**Data rows:**
## BEGIN

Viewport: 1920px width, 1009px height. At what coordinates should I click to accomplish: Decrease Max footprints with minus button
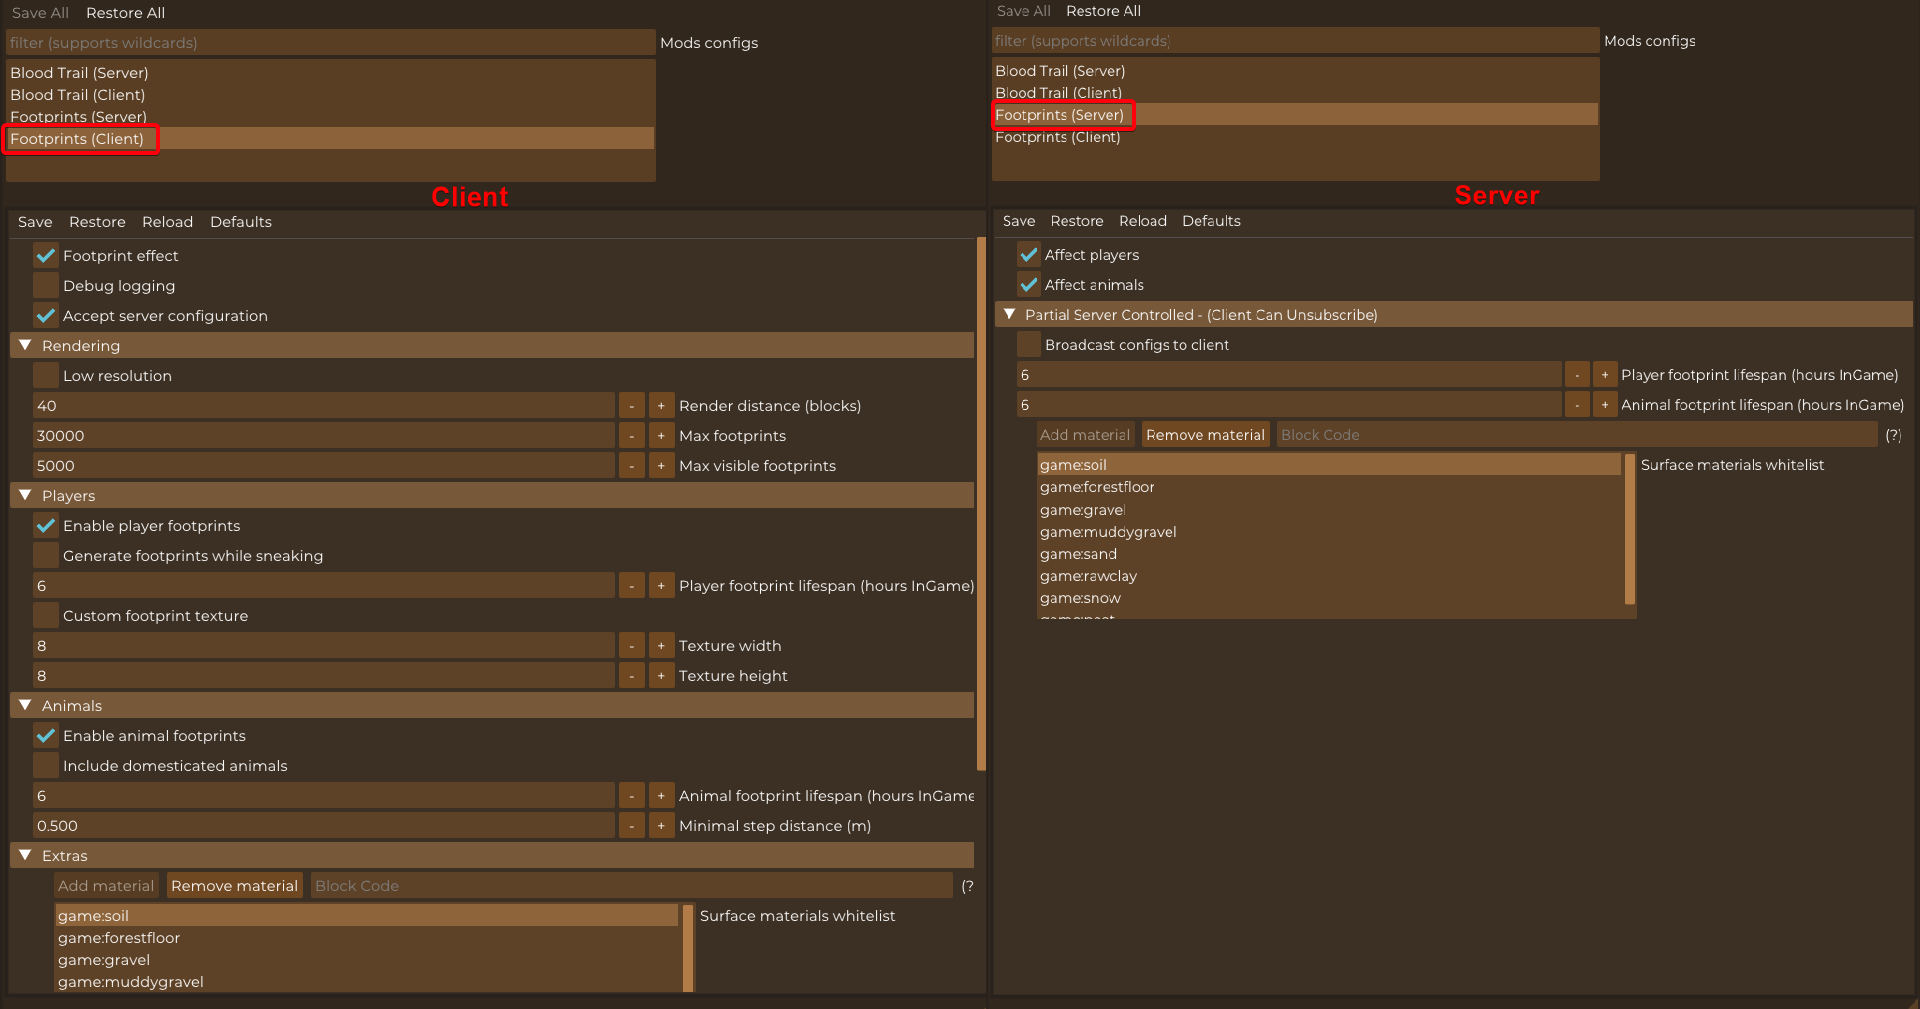631,436
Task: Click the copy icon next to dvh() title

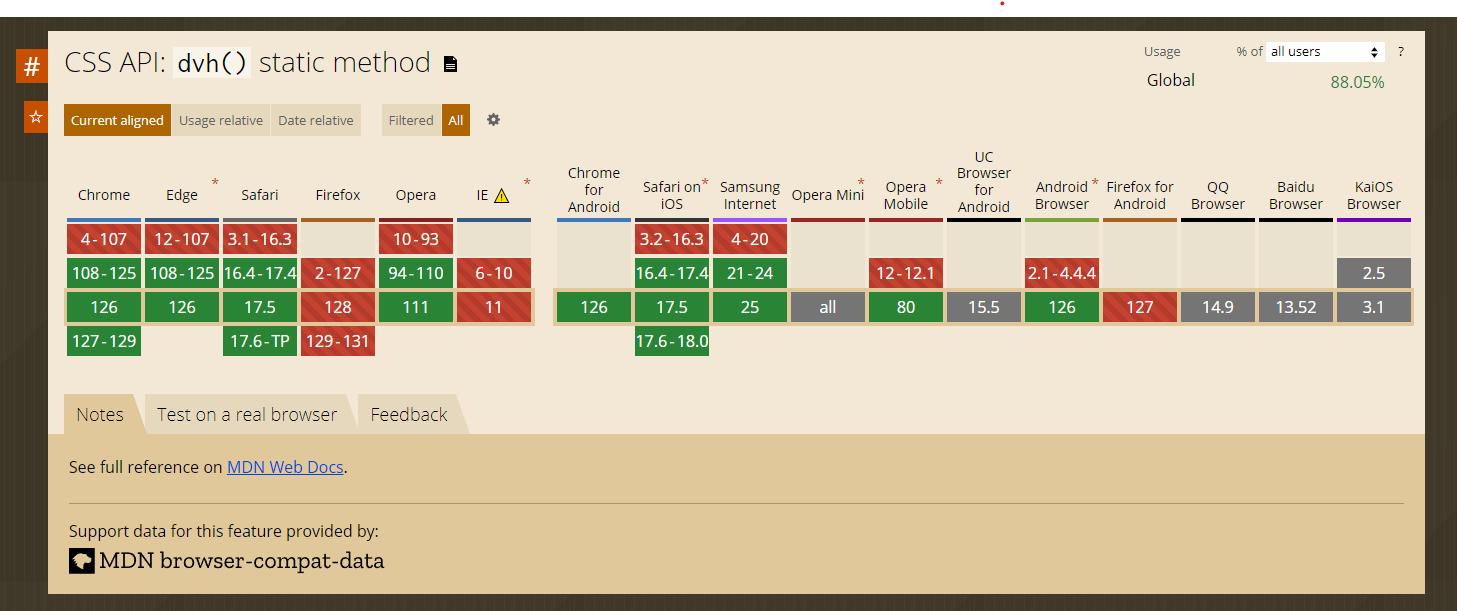Action: click(449, 63)
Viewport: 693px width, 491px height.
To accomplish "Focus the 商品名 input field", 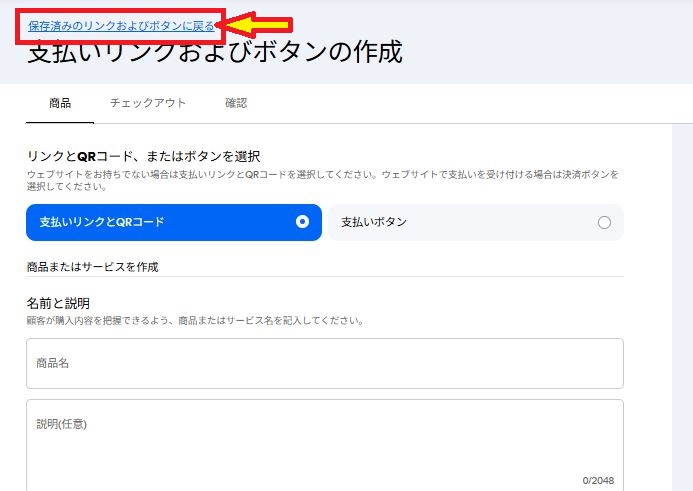I will (x=324, y=363).
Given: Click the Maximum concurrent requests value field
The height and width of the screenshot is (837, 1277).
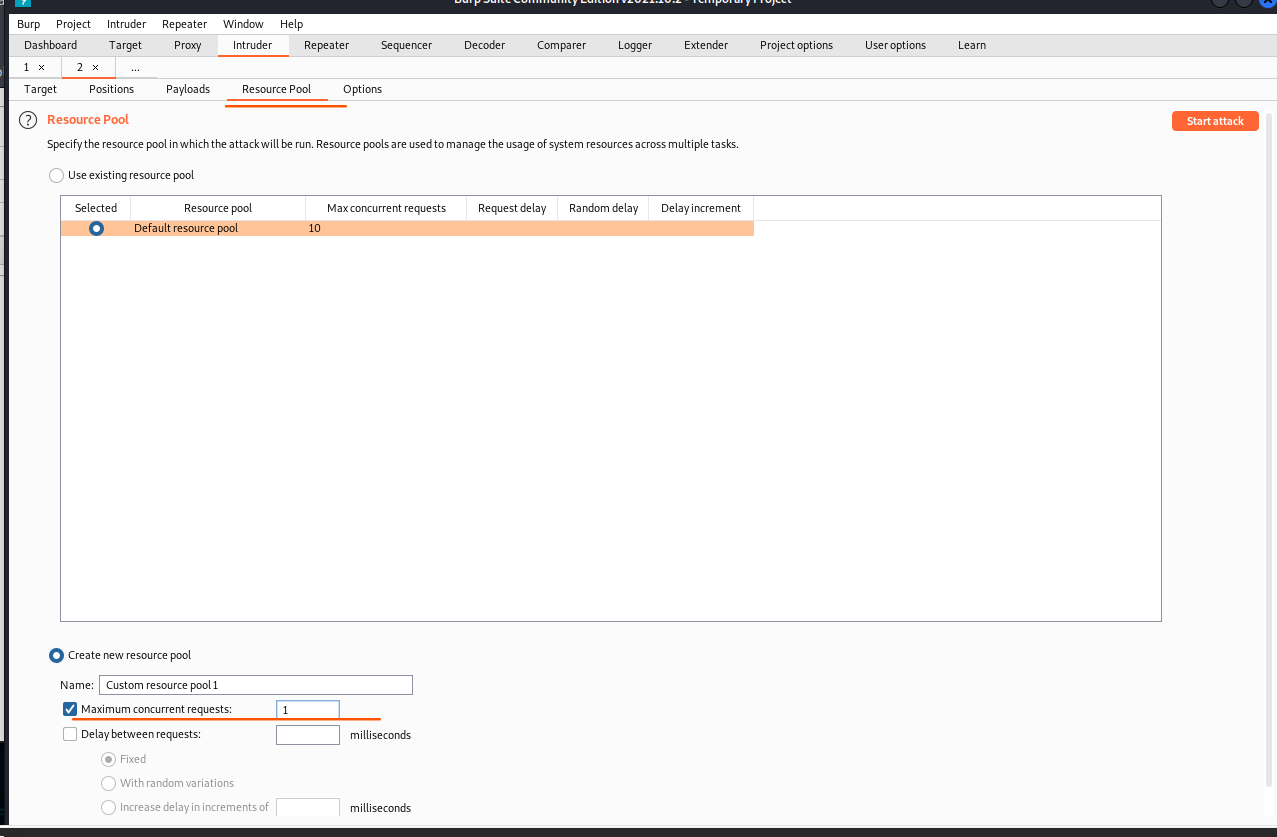Looking at the screenshot, I should point(308,709).
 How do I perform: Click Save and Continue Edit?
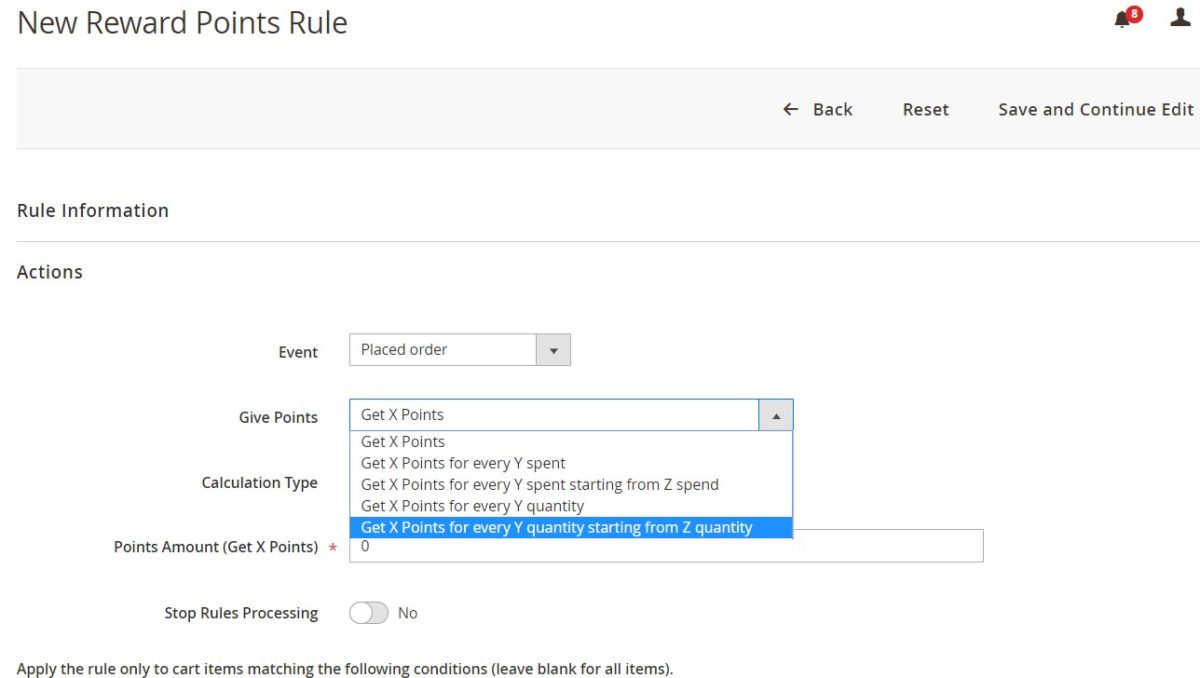1094,109
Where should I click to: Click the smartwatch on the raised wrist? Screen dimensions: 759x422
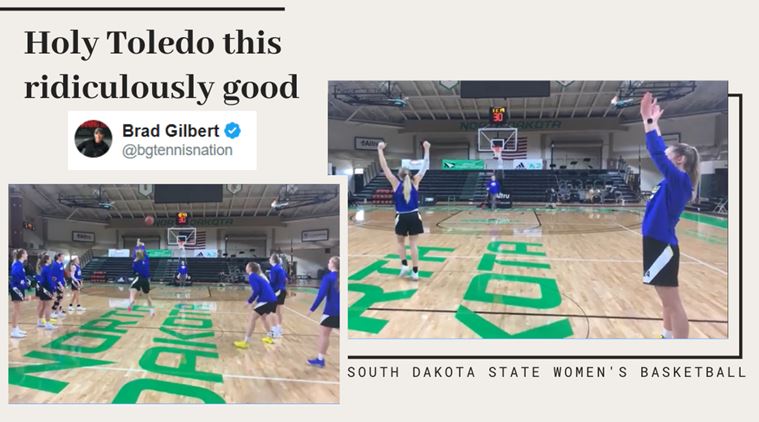(x=651, y=120)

## END

Please repeat every line of the entries from the line with "How do I perform: Click" through the end of the entries, requests included, multiplying each coordinate in the answers by 2.15 and rounding to whole numbers with halves rounded up. Leave the pictures out of your answer.

 How do I perform: Click Save and Continue Edit?
2352,234
Where should I click to: Click the smartwatch on the raised wrist? Screen dimensions: 759x422
(x=1400, y=258)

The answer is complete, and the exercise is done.